TerrePorter's avatar

Elequent toArray() vs value(column)

Hello,

I have an odd problem that I am not being able to understand.

I have a database table that is just a list of countries.

This is one record, for example. Nothing too fancy.

array:4 [ // routes/web.php:497
  "id" => 231
  "short_name" => "US"
  "long_name" => "United States"
  "active" => 1
]

When I do the query below I get that array as a result.

$countryId = Countries::where('short_name', '=', 'US')->first();

If I change the query, to just return one column

$countryId = Countries::where('short_name', '=', 'US')->first()->value('long_name');

I get this result

"Afghanistan" // routes/web.php:497

That happens to be the very first record in the database.

I am confused as to why the "where" was suddenly forgotten in the query if I used the "value" option.

0 likes
6 replies
LaryAI's avatar
Level 58

The issue you're experiencing is due to the chaining of methods in your query. When you call first() on your query builder, it returns the first result as an instance of the model. However, when you chain value('long_name') onto it, it actually creates a new query to retrieve the value of the specified column from the first record in the table, regardless of any previous conditions.

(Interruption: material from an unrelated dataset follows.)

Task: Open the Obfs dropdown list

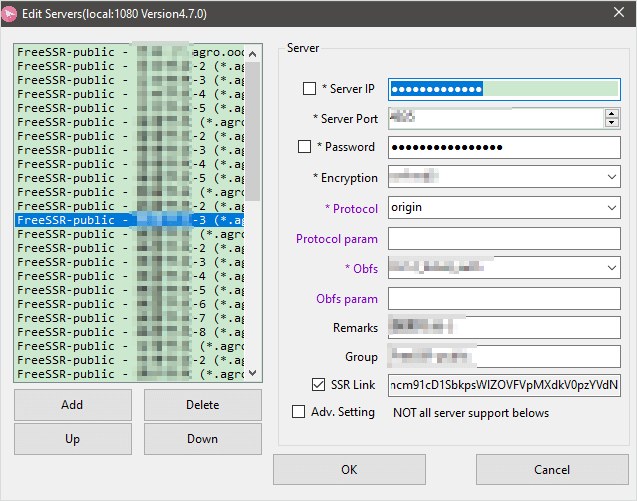Action: 611,268
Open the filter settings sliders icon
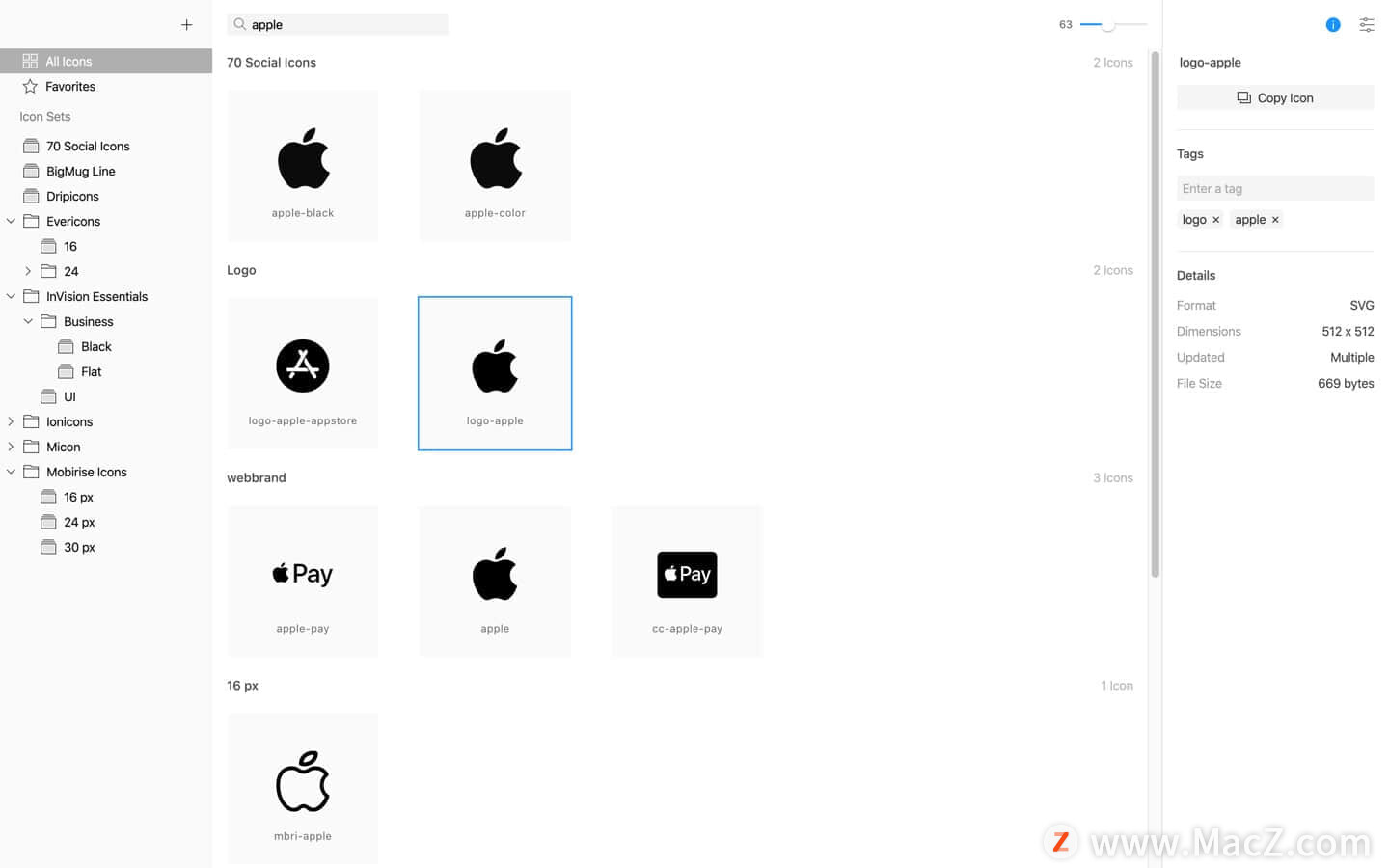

To solve this, you can modify your query to retrieve only the specific column using the pluck() method. Here's an example:

$countryName = Countries::where('short_name', '=', 'US')->pluck('long_name')->first();

This will retrieve the value of the long_name column for the first record that matches the condition 'short_name' = 'US'.

Alternatively, if you want to retrieve the entire record as an array, you can use the toArray() method on the model instance returned by first(). Here's an example:

$country = Countries::where('short_name', '=', 'US')->first()->toArray();

This will give you an array representation of the first record that matches the condition 'short_name' = 'US'.

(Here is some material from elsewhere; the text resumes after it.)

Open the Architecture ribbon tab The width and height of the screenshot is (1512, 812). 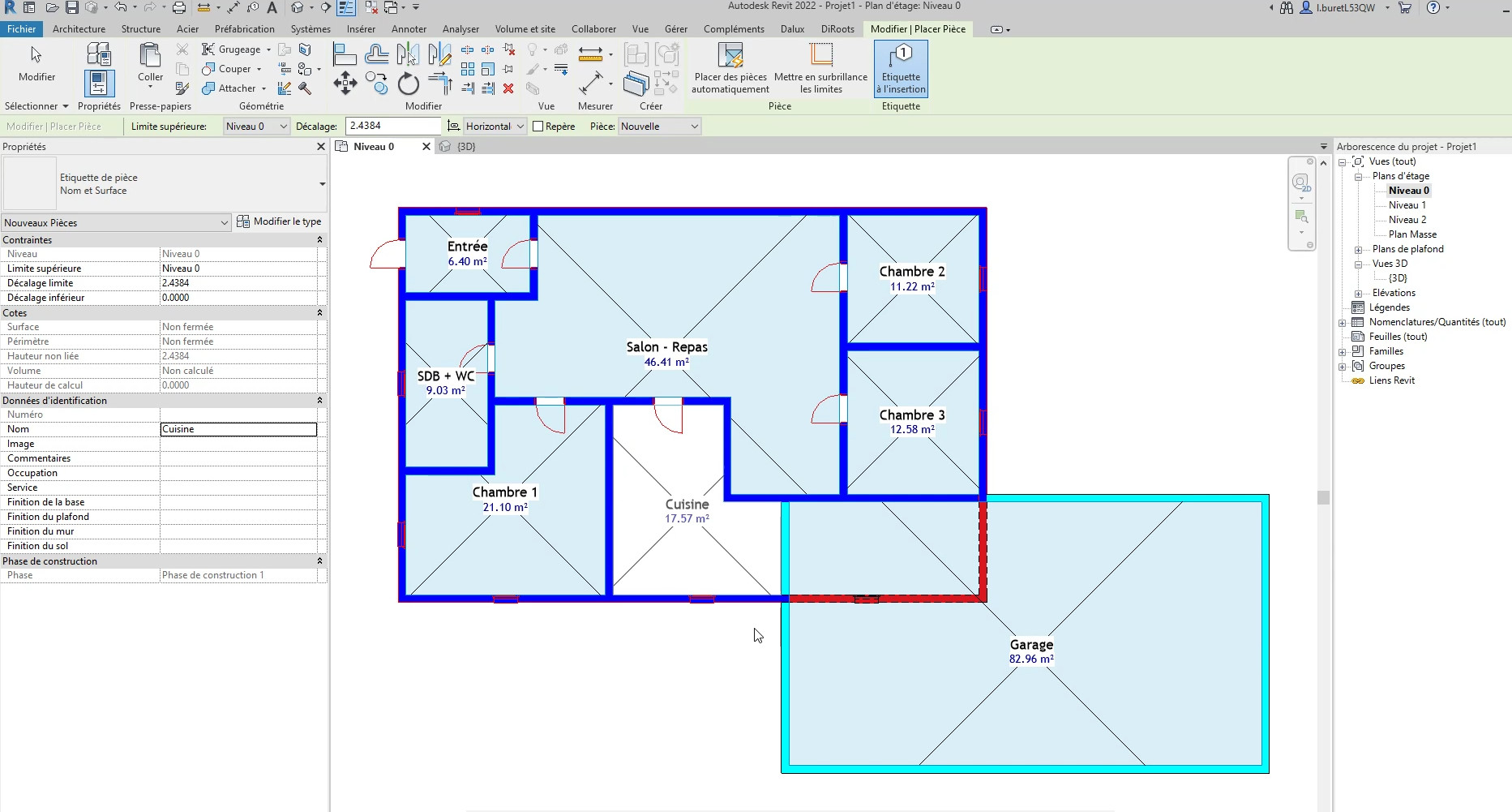[79, 29]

I hope this helps! Let me know if you have any further questions.

TerrePorter's avatar

ok, Mr. AI. Thanks for telling me I was using first wrong. That works.

Snapey's avatar

if you wanted a single value (and not an array of one value, you could;

$countryId = Countries::where('short_name', '=', 'US')->value('long_name');

value will return a single field from the first record

TerrePorter's avatar

@Snapey Ah, ok. The same result as what Mr. AI has but with less code and maybe a bit more efficient. Thanks for the reply I appreciate it.

Snapey's avatar

@TerrePorter obviously not real code. You should never have a query that is indeterministic (is that a word) - where the record selected is unpredictable.

TerrePorter's avatar

@Snapey Not sure I understand. The real code is not hard coded to US in this case. I was just using that to test with. The real code uses a param to determine what country matches the id. Best answer I can say is the expected result is a record from the database, so its sort of predicted to be that.